Glyphosate is a widely used herbicide found in hundreds of products for sale across the United States. It is one of the most thoroughly researched herbicides in the world, with more than 800 studies conducted in the last 40 years.
The Environmental Protection Agency (EPA) has repeatedly reaffirmed glyphosate does not pose human health risks when used as instructed on the label. Further, the agency will not approve product warning labels that claim glyphosate causes cancer since it would be “irresponsible to require labels on products that are inaccurate when EPA knows the product does not pose a cancer risk.”
Even after the Biden EPA recently asked a federal court for a chance to review possible ecological effects of glyphosate, the agency emphasized it stands by its position that glyphosate does not pose major risks to human health and is not interested in revisiting that part of its analysis.
The EPA is joined by the U.S. Agricultural Health Study, European Food Safety Authority, Health Canada’s Pest Management Regulatory Agency, New Zealand’s Environmental Protection Authority, Japan’s Food Safety Commission, and the European Chemicals Agency, who have all concluded glyphosate is “unlikely to cause cancer in humans.”
Despite overwhelming scientific evidence that glyphosate does not increase risk of cancer, this month the 9th U.S. Circuit Court of Appeals in San Francisco upheld a $25 million verdict against Bayer that ruled Roundup® caused a case of non-Hodgkin’s lymphoma in a California resident.
A federal judge also rejected a proposal by Bayer to create a $2 billion fund to finance settlements for users of Roundup® who are not currently sick, in addition to providing free medical exams for users, while limiting punitive damages.
The judges in these two cases were relying on a single 2015 International Agency for Research on Cancer (IARC) review that concluded glyphosate is “probably carcinogenic to humans.” It was later discovered one of the epidemiologists leading the review had withheld knowledge of critical unpublished research finding no evidence of a link between glyphosate and cancer.
The ability of judges—many of whom have little scientific training—to pick and choose which evidence will be admitted in their courtrooms is one of the most intractable problems at the intersection of science, justice, and the economy. This issue was explored in a recent white paper published by R Street Institute.
The probability that exposure to a substance causes an adverse health outcome should be determined by the best possible scientific evidence, which is not necessarily the objective of the mass tort industry. Often, companies will pay billions of dollars in settlements—most of which goes into the pockets of the attorneys—to escape the incalculable costs of endless litigation and reputational damage. As a result, we have years of litigation alleging an association between glyphosate and cancer, despite substantial scientific evidence to disprove such allegations.

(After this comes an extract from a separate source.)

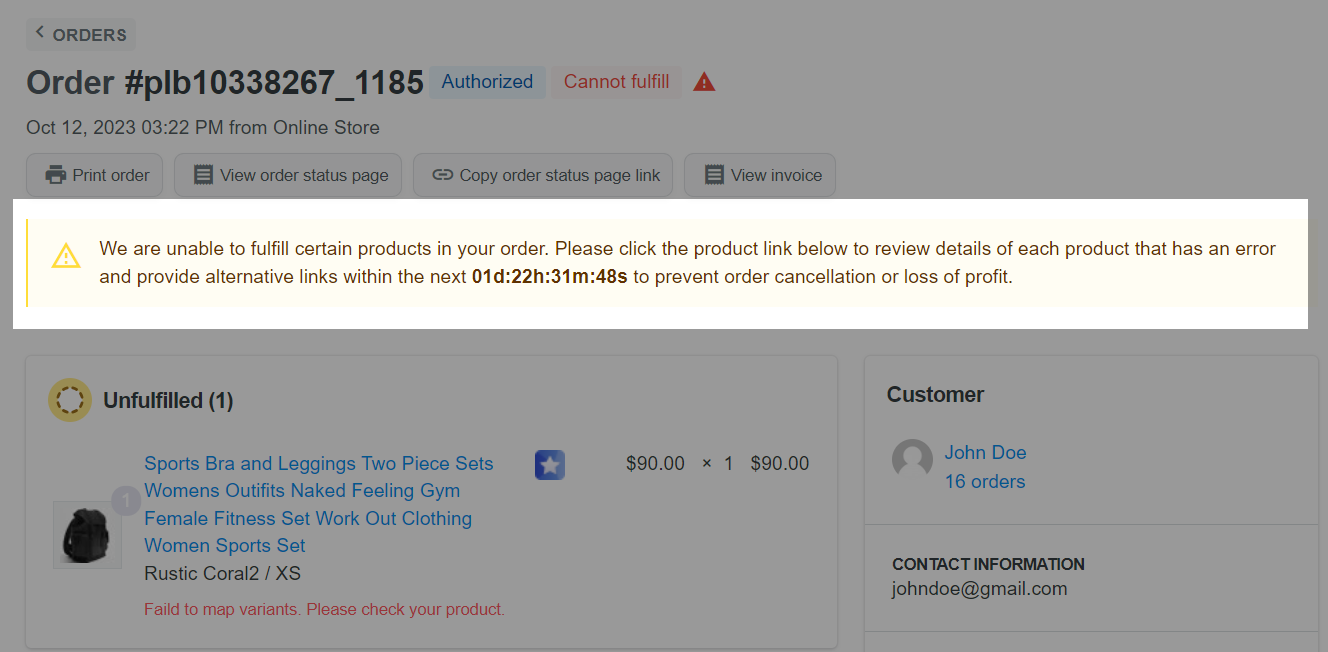Click the Unfulfilled dashed circle icon
1328x652 pixels.
[x=70, y=400]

When bad things happen, it’s a very human feeling to want to know what caused it. People want simple and quick answers that place blame on someone or something. The trial bar fuels this urge by facilitating mass tort cases based on panic and greed, rather than sound science. The inability of judges to recognize and separate the best possible scientific evidence from the noise only exacerbates the problem.
The Center has awarded a research grant to SciPinion to complete a systematic analysis of the methodologies and results of the research studies most frequently cited in the risk assessment, public policymaking, and judicial decisions on the toxicity and carcinogenicity of glyphosate on humans.
It is our hope this analysis will help judges better determine the credibility of data presented to the court and provide clarity on what is known—and not known—surrounding glyphosate and human health. With this knowledge, judges can become better “consumers of the science” and resolve complex cases surrounding glyphosate based on the best available scientific evidence.